## EXCERPT PROVIDED
____

I love photographing waterfalls almost as much as I like the falls themselves. The day I discovered that, by simply stopping down the lens on my camera far enough, I could render almost any flowing mass of water smooth, silky, translucent, and white was probably one of the most crucial days in fueling my severe photography addiction. Waterfalls were my gateway drug you might say. I’ve accepted this addition and am no longer in denial but thankfully I don’t see a recovery in my immediate future, although my wallet may beg to differ.
Grand Falls, Little Colorado River, Arizona
I love waterfalls in part because they exhibit so much diversity and character. Waterfalls in Arizona might only run a few days out of the year, their water looking more like molten chocolate straight out of Willie Wonka’s chocolate factory when they do, the result of enormous quantities of suspended silt, sand, and debris pried loose from stream channels that may go many months without tasting a drop of water. Waterfalls in Washington are, for the most part, year-round affairs, impressive primarily in their persistence. (Except for on Mt. St. Helens where volcanic heat accelerates snowmelt leaving most streams, and backpackers who depend on them, high and dry. Ask me about that one sometime…). Even in the fall, the waterfalls seem to run as if they are tapping into some mysterious underground source of water (hint: they are) that keeps them replenished even after the rainy season has passed. The mighty waterfalls of Yosemite and the Sierra Nevada are the bullies of the waterfall world, tall, stocky, aggressive, and so powerful in their flow that they dare you to approach them without eight layers of waterproof clothing, a rowboat, and a bilge pump. They hit you in the face (literally), knock you down, and leave you lying bloodied on the cold granite, that is until summer when they shrivel to merely a trickle or disappear altogether.

____

## DATA EXCERPT
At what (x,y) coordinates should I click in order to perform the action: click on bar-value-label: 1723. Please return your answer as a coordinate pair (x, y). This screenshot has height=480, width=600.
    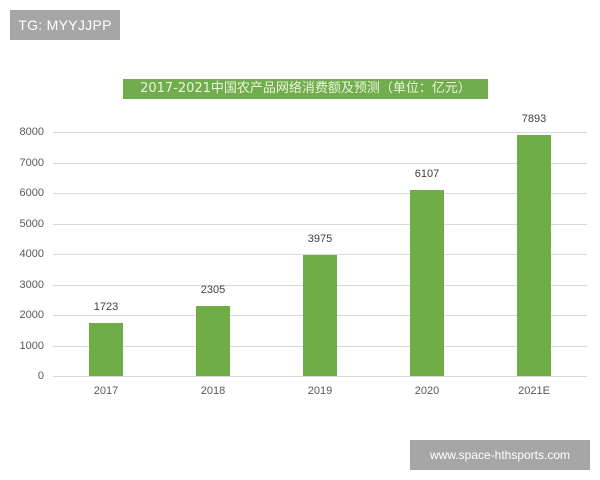
    Looking at the image, I should click on (106, 307).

____

## WORK INSTRUCTIONS
a) In the waterfall passage, what three things does the writer say the waterfalls of Yosemite and the Sierra Nevada dare you to approach them without?
b) According to the waterfall passage, what does volcanic heat do on Mt. St. Helens?
c) Return the waterfall passage word for word from "I love photographing" up to and including "beg to differ.".
Work only from the waterfall passage; the lines play no part.

## PER-TASK OUTPUTS
a) Eight layers of waterproof clothing, a rowboat, and a bilge pump.

b) It accelerates snowmelt, leaving most streams high and dry.

c)
I love photographing waterfalls almost as much as I like the falls themselves. The day I discovered that, by simply stopping down the lens on my camera far enough, I could render almost any flowing mass of water smooth, silky, translucent, and white was probably one of the most crucial days in fueling my severe photography addiction. Waterfalls were my gateway drug you might say. I’ve accepted this addition and am no longer in denial but thankfully I don’t see a recovery in my immediate future, although my wallet may beg to differ.